Le milieu de Nico, c’est le Milieu. Le jeu entre minuscule et majuscule, entre milieu social et Milieu criminel, livre d’emblée le propos du dernier film de Milo Chiarini. Parler du déterminisme social, à travers le film noir qui reprend depuis toujours le fatum des tragédies où tout est déjà écrit. Troisième long métrage du réalisateur marseillais, ex-flic, Mon milieu raconte l’histoire de Nico.
Relaxé après 20 ans de réclusion pour homicide, il est bien décidé à ne pas retourner en prison et à profiter de cette liberté recouvrée en citoyen tranquille. Nico (interprété avec une grande douceur par le réalisateur) retrouve ce qui lui reste de la famille qu’il n’a plus voulu revoir durant sa longue incarcération : sa mère Maria, marquée par les drames, sa sœur Clara (Alice Demeo) née après son arrestation, son frère Antony (Andréa Dolente) qui gère une boîte de nuit. Ses copains d’enfance et de délinquance – ceux qui ont survécu en tout cas – l’attendent.
Ils se sont embourgeoisés dans le banditisme, tel Titi (Nicolas Morazzani), son ami de toujours, son « sang », montant les échelons du clan des Corses sous l’autorité du parrain (Piero Brichese). Nico observe les enveloppes récupérées, le tabassage d’un subalterne, les grosses voitures, les montres suisses en signe extérieur de puissance, les calibres glissés sous les vestes, les paroles chuchotées à l’oreille. Car si des choses ont changé pendant ces vingt années, s’il doit se faire expliquer le fonctionnement d’un téléphone portable, l’essentiel demeure. Peu à peu, Nico bien malgré lui, est aspiré par ce (M) milieu « qui dévore ses enfants pour se perpétuer », et qui est le sien.
Titi fait des affaires avec Djama, (Doumé Sahki) un caïd de la drogue qui a une sœur rebelle et indépendante, Nora (Sabrina Nouchi). Nico et Nora vont bien sûr tomber amoureux l’un de l’autre, attisant sans le vouloir, la jalousie d’Hakim (Yanisse Mahmoudi), compliquant les rapports inter-clans, et activant une mécanique mortifère.

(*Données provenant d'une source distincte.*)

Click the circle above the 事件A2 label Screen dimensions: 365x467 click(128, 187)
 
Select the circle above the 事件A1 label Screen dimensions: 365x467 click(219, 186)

Sous l’aile des maîtres du genre
Réaliser un film à petit budget sur des voyous de Marseille, après tant d’autres sur le sujet, n’est pas chose facile. Milo Chiarini le fait avec modestie. Aucun folklore dans son approche, aucun bain de sang à la coréenne, aucune poursuite sur les chapeaux de roue. Aucune idéalisation du bandit non plus – définitivement sans foi, sans loi, sans beaucoup de cervelle non plus.
On reconnaît en clins d’œil-hommages les grands modèles du genre. Un peu de Coppola avec le mariage de la grande sœur de Djama et Nora (Le Parrain), un peu de Scorsese avec la mauvaise blague qui coûte la vie au blagueur (Les Affranchis). Le réalisateur ne croit pas qu’on choisisse vraiment de devenir un bandit ni que tout le monde soit doué d’un libre arbitre. « Il n’y a pas d’espoir dans ce film seulement des hommes qui vivent par l’épée et qui périssent par l’épée » écrit-il.
ÉLISE PADOVANI
Mon milieu, de Milo Chiarini
En salles le 19 juin
Le film a été présenté en avant-première le 9 avril au Chambord, Marseille.